NAME¶
PopulationPathScan - apply PathScan test to populations rather than just single
individuals
SYNOPSIS¶
use PopulationPathScan;
my $obj = PopulationPathScan->new ($ref_to_list_of_gene_lengths);
$obj->assign ($number_of_compartments);
$obj->preprocess ($background_mutation_rate);
$pval = $obj->population_pval_approx ($ref_to_list_of_hits_per_sample);
$pval = $obj->population_pval_exact ($ref_to_list_of_hits_per_sample);
DESCRIPTION¶
The "PathScan" package is implemented strictly as a test of a set of
genes, e.g. a pathway, for a
single individual. Specifically, knowing
the gene lengths in the pathway, the number of genes that have at least one
mutation, and the estimated background mutation rate, one can test the null
hypothesis that these observed mutations are well-explained simply by the
mechanism of random background mutation. However, it will often be the case
that data for a pathway will be available for many individuals, meaning that
we now have many tests of the given (single) hypothesis. (This should not be
confused with the scenario of multiple hypothesis testing.) The set of values
contains much more information than a single value, suggesting that
significance must be judged on the basis of the collective result. For
example, while no single p-value by itself may exceed the chosen statistical
threshold, the overall set of probabilities may still give the impression of
significance.

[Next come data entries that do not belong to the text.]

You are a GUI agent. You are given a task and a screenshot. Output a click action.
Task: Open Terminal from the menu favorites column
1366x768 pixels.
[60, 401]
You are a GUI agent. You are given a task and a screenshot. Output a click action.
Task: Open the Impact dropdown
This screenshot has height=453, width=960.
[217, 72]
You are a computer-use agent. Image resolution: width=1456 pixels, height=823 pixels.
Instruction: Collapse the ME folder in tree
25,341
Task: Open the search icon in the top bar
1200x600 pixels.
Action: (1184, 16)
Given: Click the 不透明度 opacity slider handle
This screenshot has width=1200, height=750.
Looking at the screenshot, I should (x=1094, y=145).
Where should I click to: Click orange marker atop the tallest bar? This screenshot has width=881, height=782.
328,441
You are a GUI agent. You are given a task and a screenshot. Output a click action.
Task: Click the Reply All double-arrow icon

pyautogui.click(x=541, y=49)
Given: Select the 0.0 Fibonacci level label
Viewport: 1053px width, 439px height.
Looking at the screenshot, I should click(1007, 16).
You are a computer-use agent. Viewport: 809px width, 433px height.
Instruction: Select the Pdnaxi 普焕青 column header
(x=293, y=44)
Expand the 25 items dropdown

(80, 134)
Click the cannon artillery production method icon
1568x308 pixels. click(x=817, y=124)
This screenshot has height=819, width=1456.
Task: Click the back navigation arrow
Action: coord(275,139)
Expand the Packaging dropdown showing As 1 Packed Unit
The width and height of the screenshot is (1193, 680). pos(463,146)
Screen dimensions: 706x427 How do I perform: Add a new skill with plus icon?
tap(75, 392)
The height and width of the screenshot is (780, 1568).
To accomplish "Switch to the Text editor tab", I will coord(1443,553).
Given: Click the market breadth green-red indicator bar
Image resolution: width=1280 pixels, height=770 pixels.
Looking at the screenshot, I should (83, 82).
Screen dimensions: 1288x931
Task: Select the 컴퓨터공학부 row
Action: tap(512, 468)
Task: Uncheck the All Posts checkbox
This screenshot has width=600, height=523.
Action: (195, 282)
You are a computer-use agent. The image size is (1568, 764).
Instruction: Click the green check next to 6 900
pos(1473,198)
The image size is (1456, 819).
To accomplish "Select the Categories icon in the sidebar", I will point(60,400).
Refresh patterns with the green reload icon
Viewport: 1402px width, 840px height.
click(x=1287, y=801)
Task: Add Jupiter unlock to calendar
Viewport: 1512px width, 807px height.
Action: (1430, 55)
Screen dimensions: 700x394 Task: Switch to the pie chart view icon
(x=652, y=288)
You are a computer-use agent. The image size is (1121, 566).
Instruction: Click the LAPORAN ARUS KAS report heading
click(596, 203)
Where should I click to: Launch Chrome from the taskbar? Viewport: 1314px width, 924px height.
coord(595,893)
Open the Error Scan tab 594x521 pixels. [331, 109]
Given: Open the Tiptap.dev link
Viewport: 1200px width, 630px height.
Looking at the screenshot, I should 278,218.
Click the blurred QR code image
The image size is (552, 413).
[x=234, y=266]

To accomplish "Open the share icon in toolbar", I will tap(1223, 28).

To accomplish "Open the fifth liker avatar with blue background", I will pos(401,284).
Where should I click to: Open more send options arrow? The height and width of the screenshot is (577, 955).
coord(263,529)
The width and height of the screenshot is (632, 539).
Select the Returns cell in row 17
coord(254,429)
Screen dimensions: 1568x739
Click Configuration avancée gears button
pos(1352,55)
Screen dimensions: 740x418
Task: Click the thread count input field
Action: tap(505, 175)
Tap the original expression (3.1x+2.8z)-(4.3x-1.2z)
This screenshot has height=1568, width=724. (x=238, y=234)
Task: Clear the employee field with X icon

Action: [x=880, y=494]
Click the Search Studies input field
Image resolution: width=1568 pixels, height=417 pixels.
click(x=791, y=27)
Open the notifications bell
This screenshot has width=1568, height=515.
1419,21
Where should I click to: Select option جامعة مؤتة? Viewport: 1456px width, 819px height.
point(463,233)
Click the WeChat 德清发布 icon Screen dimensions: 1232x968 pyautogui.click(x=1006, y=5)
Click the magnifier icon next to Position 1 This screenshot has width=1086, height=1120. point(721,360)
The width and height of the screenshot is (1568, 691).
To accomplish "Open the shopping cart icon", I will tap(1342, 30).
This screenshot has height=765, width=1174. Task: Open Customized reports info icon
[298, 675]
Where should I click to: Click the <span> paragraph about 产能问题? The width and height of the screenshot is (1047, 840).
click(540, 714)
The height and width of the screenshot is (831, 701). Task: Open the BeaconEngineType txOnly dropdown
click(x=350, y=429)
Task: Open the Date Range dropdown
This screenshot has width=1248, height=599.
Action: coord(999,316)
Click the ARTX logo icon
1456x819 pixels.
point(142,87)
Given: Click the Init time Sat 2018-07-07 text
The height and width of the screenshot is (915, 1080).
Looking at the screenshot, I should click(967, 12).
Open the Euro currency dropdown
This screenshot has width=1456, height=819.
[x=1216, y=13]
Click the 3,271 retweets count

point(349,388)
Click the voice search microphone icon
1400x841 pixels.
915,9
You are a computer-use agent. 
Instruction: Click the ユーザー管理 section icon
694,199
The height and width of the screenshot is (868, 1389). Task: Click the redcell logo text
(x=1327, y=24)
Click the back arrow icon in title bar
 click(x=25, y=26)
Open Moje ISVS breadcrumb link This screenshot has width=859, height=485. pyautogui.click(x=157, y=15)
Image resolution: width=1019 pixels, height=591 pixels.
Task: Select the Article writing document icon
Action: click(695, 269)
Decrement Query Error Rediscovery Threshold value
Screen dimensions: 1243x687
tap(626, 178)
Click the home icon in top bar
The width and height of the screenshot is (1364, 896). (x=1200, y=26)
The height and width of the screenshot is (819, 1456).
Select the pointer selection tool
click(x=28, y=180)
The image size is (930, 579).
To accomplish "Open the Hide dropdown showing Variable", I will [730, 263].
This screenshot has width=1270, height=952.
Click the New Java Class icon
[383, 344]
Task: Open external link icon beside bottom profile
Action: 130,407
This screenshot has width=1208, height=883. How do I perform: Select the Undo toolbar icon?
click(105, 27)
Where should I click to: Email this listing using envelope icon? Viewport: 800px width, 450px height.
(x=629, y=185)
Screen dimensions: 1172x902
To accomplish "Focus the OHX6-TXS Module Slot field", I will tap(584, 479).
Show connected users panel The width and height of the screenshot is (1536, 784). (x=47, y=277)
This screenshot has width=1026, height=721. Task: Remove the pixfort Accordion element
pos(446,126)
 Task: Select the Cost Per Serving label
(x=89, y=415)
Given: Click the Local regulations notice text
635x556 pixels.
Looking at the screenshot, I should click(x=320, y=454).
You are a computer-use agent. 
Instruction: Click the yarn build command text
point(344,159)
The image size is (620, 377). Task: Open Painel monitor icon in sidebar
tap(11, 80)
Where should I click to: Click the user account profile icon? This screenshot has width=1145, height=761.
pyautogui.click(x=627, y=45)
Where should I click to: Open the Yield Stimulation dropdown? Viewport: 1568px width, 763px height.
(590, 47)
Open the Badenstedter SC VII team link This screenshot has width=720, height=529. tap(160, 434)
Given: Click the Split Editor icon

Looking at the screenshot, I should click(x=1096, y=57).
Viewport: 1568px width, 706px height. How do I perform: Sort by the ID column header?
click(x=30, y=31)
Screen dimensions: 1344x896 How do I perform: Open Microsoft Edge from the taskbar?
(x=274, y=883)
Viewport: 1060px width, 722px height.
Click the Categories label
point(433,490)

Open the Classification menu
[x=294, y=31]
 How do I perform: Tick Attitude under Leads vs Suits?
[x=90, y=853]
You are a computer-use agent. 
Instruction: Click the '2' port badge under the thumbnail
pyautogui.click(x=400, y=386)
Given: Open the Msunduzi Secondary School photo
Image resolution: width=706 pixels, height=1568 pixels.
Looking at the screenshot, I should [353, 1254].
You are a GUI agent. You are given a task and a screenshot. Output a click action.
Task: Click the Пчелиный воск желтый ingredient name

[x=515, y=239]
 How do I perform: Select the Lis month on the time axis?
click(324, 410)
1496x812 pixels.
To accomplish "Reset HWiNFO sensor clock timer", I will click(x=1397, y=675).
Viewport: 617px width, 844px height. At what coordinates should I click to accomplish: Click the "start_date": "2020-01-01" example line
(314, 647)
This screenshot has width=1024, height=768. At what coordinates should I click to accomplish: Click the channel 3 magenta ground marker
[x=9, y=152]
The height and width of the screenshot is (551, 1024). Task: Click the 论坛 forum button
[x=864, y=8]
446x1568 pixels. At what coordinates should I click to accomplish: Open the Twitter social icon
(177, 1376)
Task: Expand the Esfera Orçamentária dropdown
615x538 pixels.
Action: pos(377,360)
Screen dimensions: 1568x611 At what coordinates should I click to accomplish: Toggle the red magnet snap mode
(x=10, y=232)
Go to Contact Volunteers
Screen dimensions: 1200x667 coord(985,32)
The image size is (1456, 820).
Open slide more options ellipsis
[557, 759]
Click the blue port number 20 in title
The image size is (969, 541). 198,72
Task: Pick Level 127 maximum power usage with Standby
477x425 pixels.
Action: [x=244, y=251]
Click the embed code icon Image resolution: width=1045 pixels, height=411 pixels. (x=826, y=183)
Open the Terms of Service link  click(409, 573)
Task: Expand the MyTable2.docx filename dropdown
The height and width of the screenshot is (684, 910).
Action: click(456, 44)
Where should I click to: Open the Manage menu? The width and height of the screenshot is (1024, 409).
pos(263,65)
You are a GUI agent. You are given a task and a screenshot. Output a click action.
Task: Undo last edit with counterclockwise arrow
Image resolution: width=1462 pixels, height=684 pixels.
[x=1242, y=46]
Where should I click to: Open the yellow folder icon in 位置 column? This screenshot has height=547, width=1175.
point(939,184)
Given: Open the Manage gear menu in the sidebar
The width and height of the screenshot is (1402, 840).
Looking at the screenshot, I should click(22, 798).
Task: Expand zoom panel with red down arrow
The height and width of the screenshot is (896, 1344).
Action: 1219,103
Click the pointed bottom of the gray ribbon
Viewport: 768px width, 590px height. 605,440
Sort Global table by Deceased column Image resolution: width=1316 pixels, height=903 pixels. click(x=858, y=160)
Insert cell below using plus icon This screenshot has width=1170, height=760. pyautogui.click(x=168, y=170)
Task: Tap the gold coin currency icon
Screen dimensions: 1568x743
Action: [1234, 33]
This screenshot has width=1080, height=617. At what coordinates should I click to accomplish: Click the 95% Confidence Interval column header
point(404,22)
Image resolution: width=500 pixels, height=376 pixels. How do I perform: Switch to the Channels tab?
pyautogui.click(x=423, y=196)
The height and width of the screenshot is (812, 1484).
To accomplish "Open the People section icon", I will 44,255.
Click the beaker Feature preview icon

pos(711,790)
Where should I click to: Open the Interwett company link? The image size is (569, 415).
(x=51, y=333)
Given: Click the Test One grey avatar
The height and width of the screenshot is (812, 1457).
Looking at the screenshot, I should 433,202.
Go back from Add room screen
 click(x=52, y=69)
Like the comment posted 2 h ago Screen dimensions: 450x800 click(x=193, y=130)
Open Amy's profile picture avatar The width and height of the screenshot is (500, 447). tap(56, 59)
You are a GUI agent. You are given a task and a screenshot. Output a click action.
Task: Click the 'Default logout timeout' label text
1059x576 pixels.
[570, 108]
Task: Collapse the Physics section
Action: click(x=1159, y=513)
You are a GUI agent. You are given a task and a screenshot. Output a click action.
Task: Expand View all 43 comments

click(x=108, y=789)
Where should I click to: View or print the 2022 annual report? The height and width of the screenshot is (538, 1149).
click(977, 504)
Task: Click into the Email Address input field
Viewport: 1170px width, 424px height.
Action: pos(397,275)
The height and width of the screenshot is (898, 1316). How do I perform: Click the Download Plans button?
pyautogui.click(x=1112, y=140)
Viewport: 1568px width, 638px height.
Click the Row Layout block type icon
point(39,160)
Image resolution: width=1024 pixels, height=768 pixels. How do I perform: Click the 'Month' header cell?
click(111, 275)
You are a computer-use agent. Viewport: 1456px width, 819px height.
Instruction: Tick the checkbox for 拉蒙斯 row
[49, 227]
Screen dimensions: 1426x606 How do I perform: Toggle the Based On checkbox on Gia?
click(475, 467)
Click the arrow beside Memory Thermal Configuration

Properly combining such numbers is a necessary, but not entirely
trivial task. This package basically serves as a high-level interface to first
perform individual tests using the methods of "PathScan", and then
to properly combine the resulting p-values using the methods of
"CombinePvals".
AUTHOR¶
Michael C. Wendl
mwendl@wustl.edu
Copyright (C) 2009 Washington University
This program is free software; you can redistribute it and/or modify it under
the terms of the GNU General Public License as published by the Free Software
Foundation; either version 2 of the License, or (at your option) any later
version.
This program is distributed in the hope that it will be useful, but WITHOUT ANY
WARRANTY; without even the implied warranty of MERCHANTABILITY or FITNESS FOR
A PARTICULAR PURPOSE. See the GNU General Public License for more details.
You should have received a copy of the GNU General Public License along with
this program; if not, write to the Free Software Foundation, Inc., 59 Temple
Place - Suite 330, Boston, MA 02111-1307, USA.
METHODS¶
The available methods are listed below.
new¶
The object constructor takes a mandatory, but otherwise un-ordered reference to
a list of gene lengths comprising the biological group (e.g. a pathway) whose
mutation significance is to be analyzed using the PathScan paradigm.
my $obj = PopulationPathScan->new ([474, 1038, 285, ...]);
The method checks to make sure that all elements are legitimate lengths, i.e.
integers exceeding 3.
assign¶
This method assigns the manner in which genes will be internally organized for
passing to the PathScan calculation component. The main consideration here is
how the list may be compartmentalized for greater computational efficiency,
though at some loss of accuracy, for the PathScan calculation. If the gene
list is long, exact calculation is generally infeasible. The method takes a
single argument representing the number of compartments (or sub-lists) the
lengths will be divided into, e.g. 1 represents a single list, i.e. exact
computation, 2 indicates two lists, 3 three lists, etc.
$obj->assign (3);
The values are then organized internally such that the smallest genes are
grouped together, then the slightly larger ones, and so forth. Generally, 3 or
4 lists give reasonable balance between accuracy and computation (Wendl et
al., in progress).
preprocess¶
This method pre-processes the population-level calculation, specifically, it
sets up and executes the PathScan module to obtain the CDF associated with the
given gene set and background mutation rate. It takes the latter as an
argument.
$obj->preprocess (0.0000027);
Executing this method will take various amounts of CPU time, depending upon the
level of accuracy and the number of genes in the calculation.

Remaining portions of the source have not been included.